**Problem statement:** Locate every line in the records below that holds the word "will" and return each one.

**Stored data:**
————

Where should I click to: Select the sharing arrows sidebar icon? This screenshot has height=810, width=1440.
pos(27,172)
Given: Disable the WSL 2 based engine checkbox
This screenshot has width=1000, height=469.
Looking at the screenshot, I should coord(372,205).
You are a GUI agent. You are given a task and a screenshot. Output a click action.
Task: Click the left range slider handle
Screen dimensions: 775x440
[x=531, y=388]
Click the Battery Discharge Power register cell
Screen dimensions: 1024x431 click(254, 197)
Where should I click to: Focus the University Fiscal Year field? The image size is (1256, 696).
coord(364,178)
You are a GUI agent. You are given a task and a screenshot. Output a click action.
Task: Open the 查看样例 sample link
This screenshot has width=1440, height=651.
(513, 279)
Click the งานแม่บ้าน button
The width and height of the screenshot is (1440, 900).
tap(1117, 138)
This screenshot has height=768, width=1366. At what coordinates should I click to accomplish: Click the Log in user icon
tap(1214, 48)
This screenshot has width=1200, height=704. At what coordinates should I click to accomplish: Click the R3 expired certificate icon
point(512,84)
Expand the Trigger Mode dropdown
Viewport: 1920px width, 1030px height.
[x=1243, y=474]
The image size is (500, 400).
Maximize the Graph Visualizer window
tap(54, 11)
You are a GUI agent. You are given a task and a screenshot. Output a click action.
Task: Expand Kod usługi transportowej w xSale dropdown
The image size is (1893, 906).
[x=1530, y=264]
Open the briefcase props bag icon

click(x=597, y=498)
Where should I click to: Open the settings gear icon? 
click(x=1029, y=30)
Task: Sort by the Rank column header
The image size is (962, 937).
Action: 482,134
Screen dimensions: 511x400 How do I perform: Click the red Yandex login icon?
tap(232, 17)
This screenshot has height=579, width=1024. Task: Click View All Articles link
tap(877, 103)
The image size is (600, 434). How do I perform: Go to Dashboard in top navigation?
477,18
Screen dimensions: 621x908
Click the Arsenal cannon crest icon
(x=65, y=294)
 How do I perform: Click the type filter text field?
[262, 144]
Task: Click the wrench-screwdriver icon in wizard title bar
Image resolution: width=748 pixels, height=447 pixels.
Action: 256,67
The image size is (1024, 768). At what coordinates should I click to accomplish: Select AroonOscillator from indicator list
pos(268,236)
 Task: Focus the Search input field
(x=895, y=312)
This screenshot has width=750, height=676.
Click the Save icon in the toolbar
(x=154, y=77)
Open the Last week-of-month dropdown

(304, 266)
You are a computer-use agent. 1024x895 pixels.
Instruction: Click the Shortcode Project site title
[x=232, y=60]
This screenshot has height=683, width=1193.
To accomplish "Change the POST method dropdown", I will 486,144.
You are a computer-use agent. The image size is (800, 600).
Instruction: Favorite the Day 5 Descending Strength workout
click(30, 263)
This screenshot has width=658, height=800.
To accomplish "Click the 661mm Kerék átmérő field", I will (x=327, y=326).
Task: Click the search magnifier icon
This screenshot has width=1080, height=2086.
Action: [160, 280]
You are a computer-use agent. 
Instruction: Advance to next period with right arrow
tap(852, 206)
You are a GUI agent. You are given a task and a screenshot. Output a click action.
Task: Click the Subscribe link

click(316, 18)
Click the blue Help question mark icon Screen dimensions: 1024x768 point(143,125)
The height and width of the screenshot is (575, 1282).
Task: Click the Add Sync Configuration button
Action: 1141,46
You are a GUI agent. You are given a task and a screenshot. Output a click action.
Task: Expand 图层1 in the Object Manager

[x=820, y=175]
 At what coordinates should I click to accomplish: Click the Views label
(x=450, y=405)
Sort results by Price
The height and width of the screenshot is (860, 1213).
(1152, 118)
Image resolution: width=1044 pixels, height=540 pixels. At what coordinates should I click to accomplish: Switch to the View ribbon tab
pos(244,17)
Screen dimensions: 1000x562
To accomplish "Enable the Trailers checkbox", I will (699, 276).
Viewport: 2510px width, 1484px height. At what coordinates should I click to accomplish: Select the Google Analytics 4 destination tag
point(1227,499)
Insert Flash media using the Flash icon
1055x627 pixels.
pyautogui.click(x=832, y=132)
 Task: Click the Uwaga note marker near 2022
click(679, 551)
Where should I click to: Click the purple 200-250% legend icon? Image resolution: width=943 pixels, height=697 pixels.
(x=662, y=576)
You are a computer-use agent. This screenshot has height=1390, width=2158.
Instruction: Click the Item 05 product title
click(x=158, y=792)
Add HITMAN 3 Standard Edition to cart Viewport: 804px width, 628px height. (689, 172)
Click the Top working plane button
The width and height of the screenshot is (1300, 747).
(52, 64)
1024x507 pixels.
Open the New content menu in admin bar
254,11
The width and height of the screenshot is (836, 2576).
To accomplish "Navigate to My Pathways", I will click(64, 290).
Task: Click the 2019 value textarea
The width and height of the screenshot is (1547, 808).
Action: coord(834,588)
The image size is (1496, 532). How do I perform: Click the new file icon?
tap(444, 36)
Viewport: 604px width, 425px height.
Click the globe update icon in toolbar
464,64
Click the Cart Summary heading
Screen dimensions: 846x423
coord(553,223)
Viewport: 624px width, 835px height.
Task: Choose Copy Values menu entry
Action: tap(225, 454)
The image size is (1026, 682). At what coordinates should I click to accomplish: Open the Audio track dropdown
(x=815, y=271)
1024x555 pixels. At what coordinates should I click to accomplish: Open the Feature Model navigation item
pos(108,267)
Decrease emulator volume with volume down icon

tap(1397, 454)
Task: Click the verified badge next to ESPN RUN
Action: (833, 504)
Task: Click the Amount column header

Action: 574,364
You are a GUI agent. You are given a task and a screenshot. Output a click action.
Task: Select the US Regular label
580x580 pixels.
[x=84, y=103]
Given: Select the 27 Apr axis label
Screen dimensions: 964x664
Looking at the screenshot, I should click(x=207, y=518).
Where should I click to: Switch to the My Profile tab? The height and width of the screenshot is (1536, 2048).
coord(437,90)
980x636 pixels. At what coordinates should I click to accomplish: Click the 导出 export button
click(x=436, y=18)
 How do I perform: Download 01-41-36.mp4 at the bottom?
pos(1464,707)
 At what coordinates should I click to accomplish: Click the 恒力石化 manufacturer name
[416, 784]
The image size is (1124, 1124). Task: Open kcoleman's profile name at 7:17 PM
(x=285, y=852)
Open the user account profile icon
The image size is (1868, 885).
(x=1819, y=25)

————

**Written answer:**
To accomplish "Change the POST method dropdown", I will 486,144.
To accomplish "Click the 661mm Kerék átmérő field", I will (x=327, y=326).
To accomplish "Enable the Trailers checkbox", I will (699, 276).
To accomplish "Navigate to My Pathways", I will click(64, 290).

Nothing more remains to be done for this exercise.